The International Monetary Fund on Wednesday indicated it was prepared to dramatically step up measures to help Europe combat the debt crisis, which threatens to spread to the Continent's banks. But the euro zone, the IMF said, needs to change its strategy.
With the Greek economy failing to recover to the degree expected, plenty of officials and analysts this week have fretted about whether efforts currently in place to prop up the country will be sufficient. On Wednesday, the International Monetary Fund joined the chorus, offering to vastly increase its role in helping the euro zone put the brakes on the accelerating debt crisis.
Speaking at a press conference in Brussels on Wednesday, Antonio Borges, head of the IMF's Europe program, said that the euro bailout fund, the European Financial Stability Facility (EFSF) needed to be significantly strengthened to prevent contagion from spreading to Italy and Spain. He also said that the second bailout package for Greece, a 109-billion fund agreed to by euro-zone countries in July, was far too small.
But Borges also indicated that the IMF was prepared to change its role in ongoing efforts to get Europe's debt crisis under control. The IMF, he said, could step in to bond markets to help prevent Spain and Italy from succumbing to the crisis.
"We have a whole set of options that could be put on the table to restore confidence in those countries," Borges said.
To date, the IMF has contributed some 80 billion to emergency funds to assist Greece, Portugal and Ireland, roughly one third of the total pledged to those three countries. Borges said on Wednesday, however, that the strategy needed to shift away from preventing insolvency and toward reducing Greece's vast mountain of debt and returning to growth.
Borges' comments came on a day when Greece ground to a standstill as a general strike gripped the country. Some 400 flights were cancelled at the Athens airport as airplanes remained grounded and trains across the country stopped running. Even as surveys have shown that a majority of Greeks support efforts to streamline the budget and cut spending, the country's two major labor unions, ADEDY and GSEE, called the strikes to protest the "unfair and barbaric policies which suck dry workers' rights and revenues and push the economy deeper into recession and debt," a GSEE spokesman told Reuters.

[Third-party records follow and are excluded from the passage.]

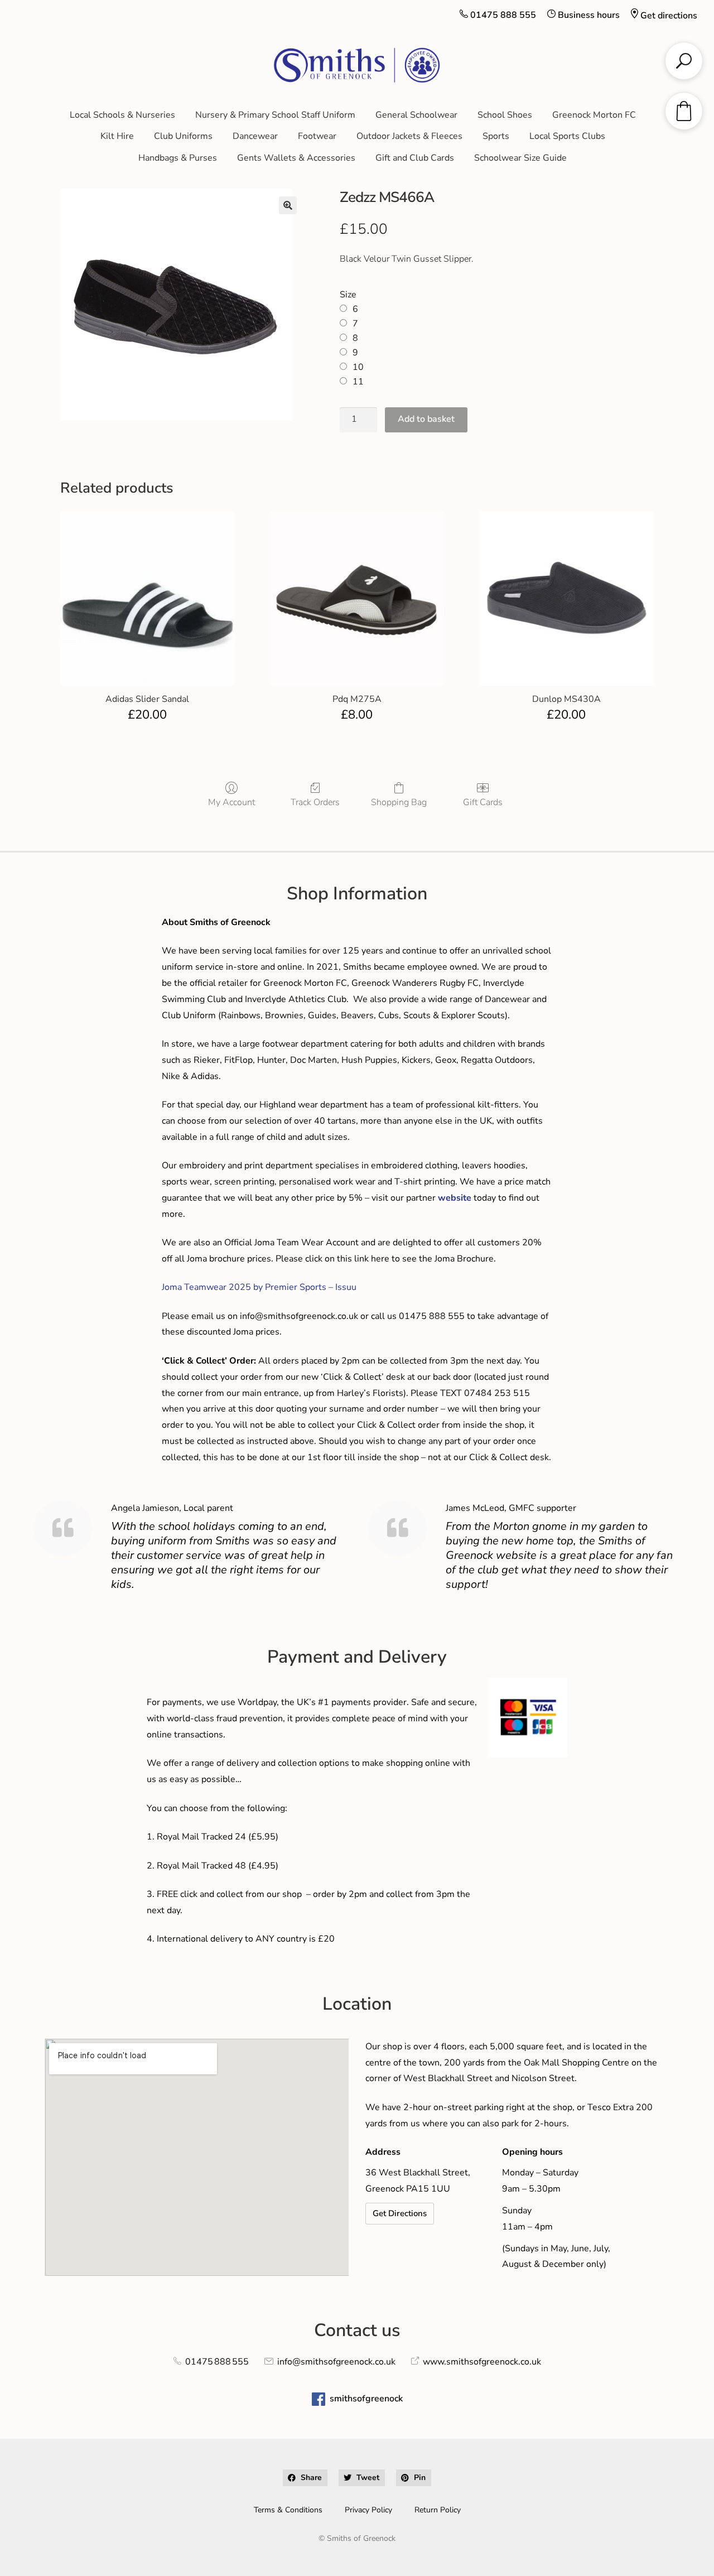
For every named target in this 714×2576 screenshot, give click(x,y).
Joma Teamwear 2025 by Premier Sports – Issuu (259, 1287)
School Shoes (504, 115)
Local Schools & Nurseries (122, 115)
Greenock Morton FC (594, 115)
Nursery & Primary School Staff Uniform (275, 115)
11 (358, 381)
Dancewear (255, 136)
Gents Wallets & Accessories (296, 158)
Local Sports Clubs (567, 136)
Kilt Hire (117, 136)
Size (348, 294)
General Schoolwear (416, 115)
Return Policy (437, 2510)
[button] (288, 205)
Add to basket (426, 419)
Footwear (317, 136)
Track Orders (315, 802)
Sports (496, 136)
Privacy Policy (368, 2510)
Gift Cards (483, 802)
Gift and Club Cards (414, 158)
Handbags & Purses (177, 158)
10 (358, 367)
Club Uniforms (183, 136)
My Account (231, 802)
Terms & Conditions (288, 2510)
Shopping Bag (399, 802)
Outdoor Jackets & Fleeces (409, 136)
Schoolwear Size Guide (520, 158)
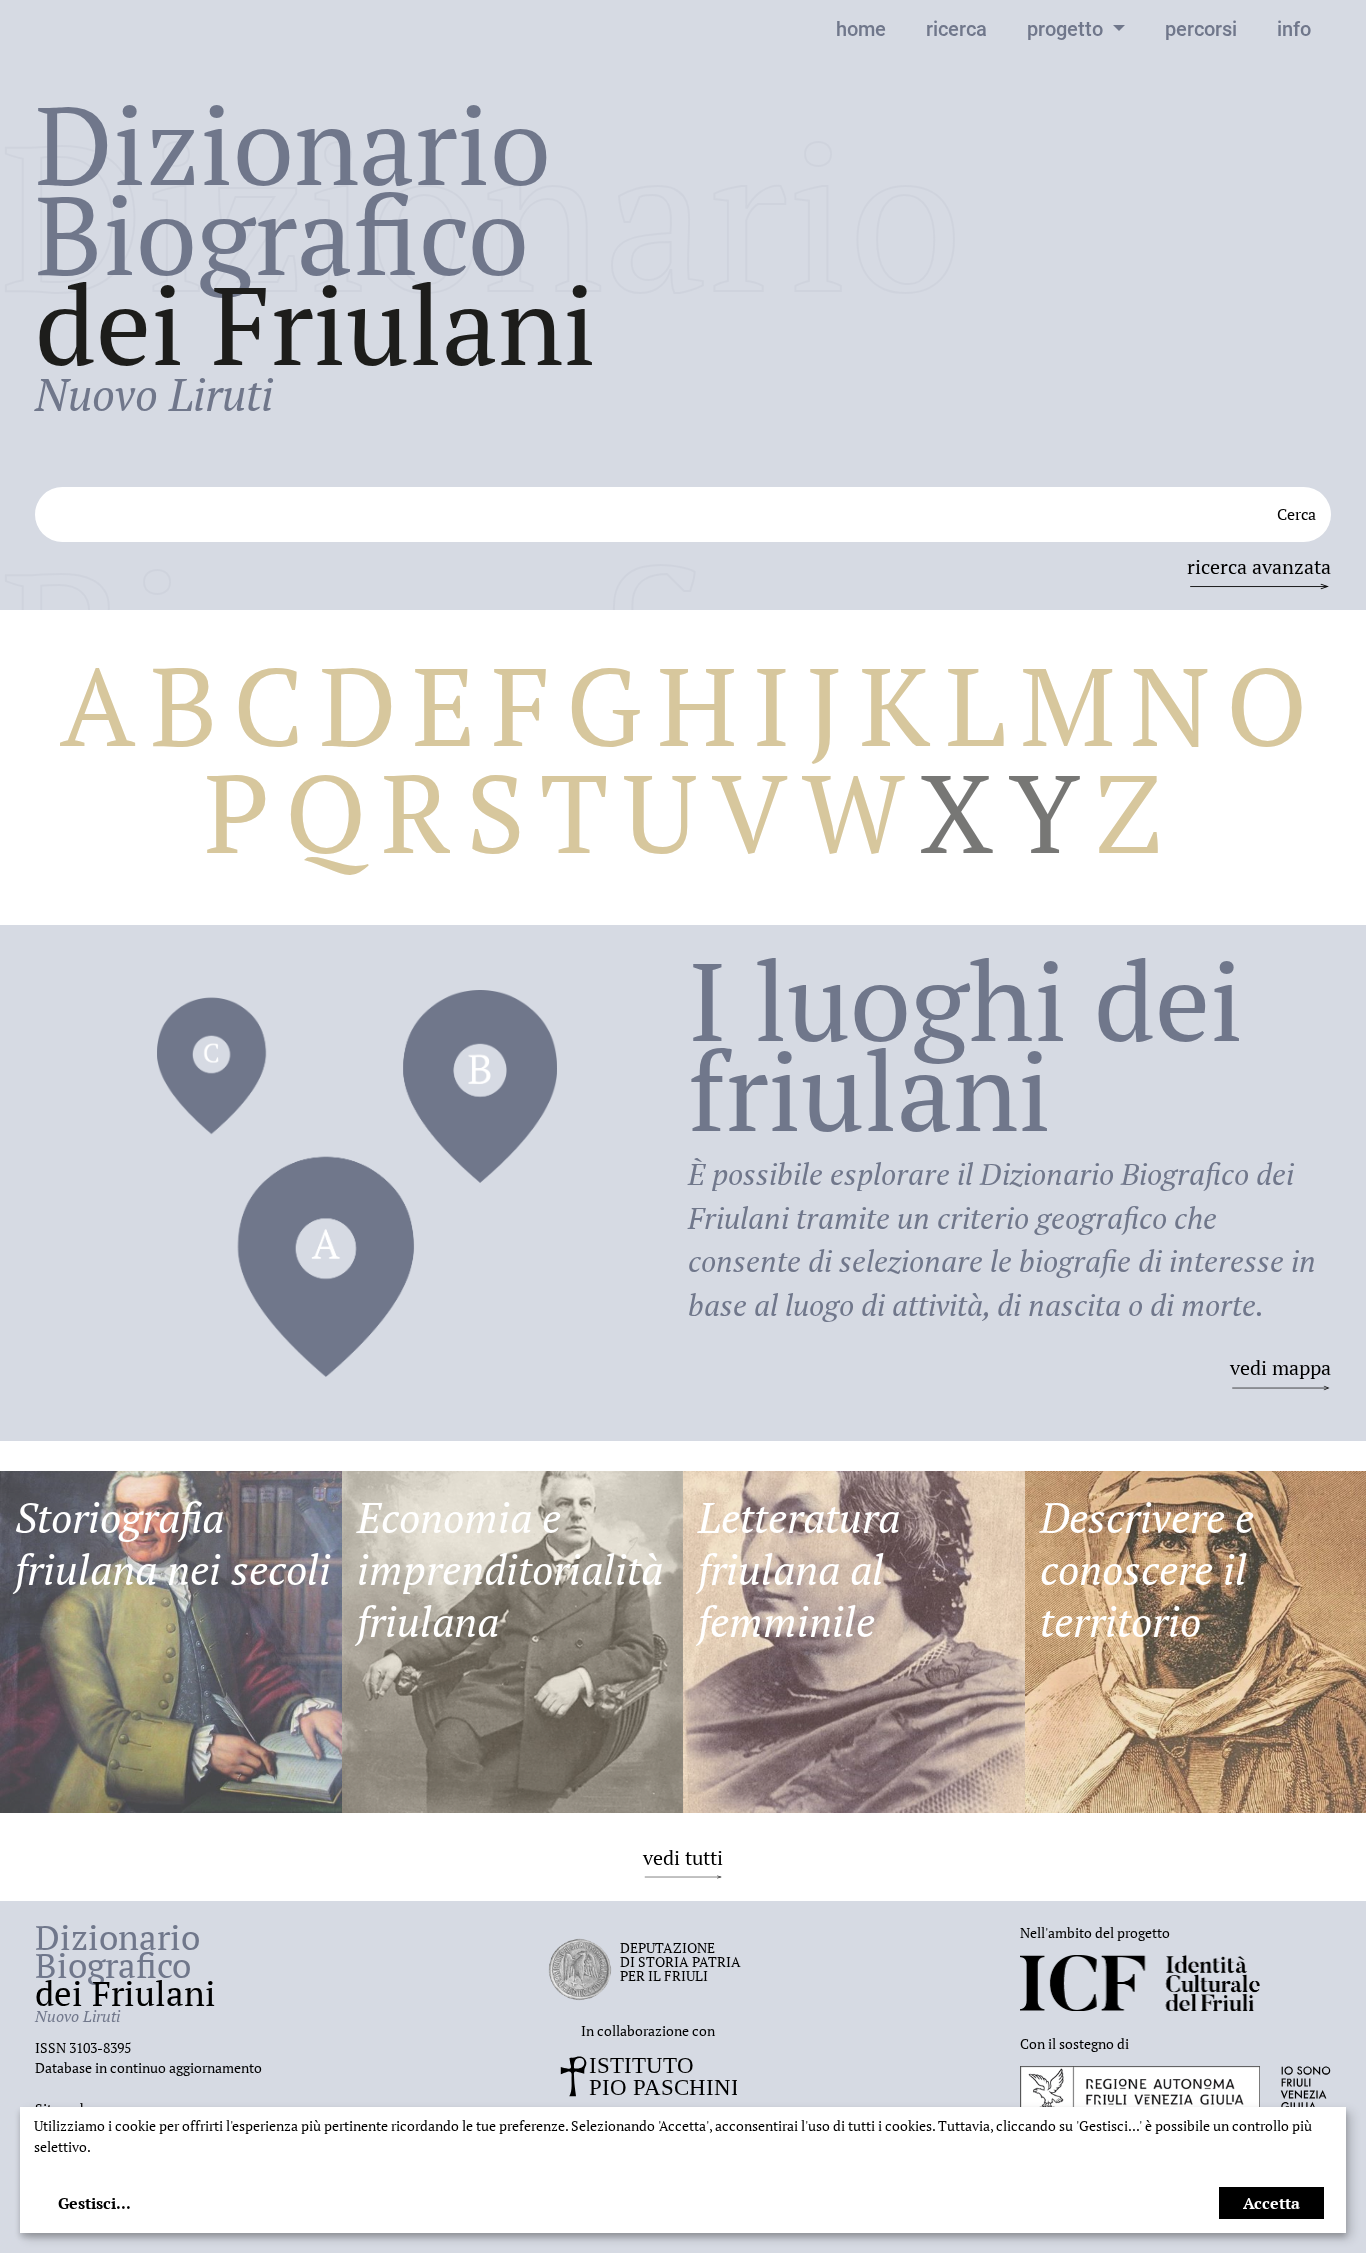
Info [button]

In addition to the public unrest in Greece, investors this week have been extremely uneasy about announcements over the weekend that Athens would miss budget deficit targets this year and next. In addition, Athens announced that its economy would shrink again this year instead of returning to growth as had been expected.
Combined with public officials now openly speaking about the possibility of a Greek insolvency, this led to plunging share prices earlier this week for European banks, particularly those which have significant holdings of Greek bonds. Indeed, French and Belgian officials continue struggling to come up with a plan to save Dexia Bank, which has wobbled significantly this week due to its heavy exposure to Greek debt.
In a further sign of investor concern surrounding the Continent's banks, the iTraxx index, which monitors the price for Greek debt insurance, hit record highs in September, according to a report in the Financial Times. The index monitors prices for credit default swaps taken out on Greek debt -- the greater the chance of a Greek default, the higher the price. This week, the index shot up to levels well above where they were in the days following the 2008 failure of the investment bank Lehman Brothers.
European Commissioner for Economics and Monetary Affairs Olli Rehn on Tuesday evening sought to calm nerves in an interview with the Financial Times. He told the daily that "capital positions of European banks must be reinforced to provide additional safety margins and thus reduce uncertainty." Markets took his comments to mean that the euro zone was working on a solution to recapitalize banks that are over-exposed to Greek bonds.
German Finance Minister Wolfgang Schäuble also said that his greatest worry at the moment is that "the disturbing developments on the financial markets could escalate into a banking crisis." He said that Germany could conceivably reactivate Soffin, the fund set up in the wake of Lehmann's collapse to prop up German banks. But a German government spokesman on Wednesday also said that banks in the country were in good shape.
Just how Europe intends to leverage the EFSF remains unclear. Several German officials have come out against proposals to enlarge the fund beyond its current 440-billion lending capacity. Indeed, that level of lending is still being approved by euro-zone parliaments this month, with Slovakia and Holland still set to vote.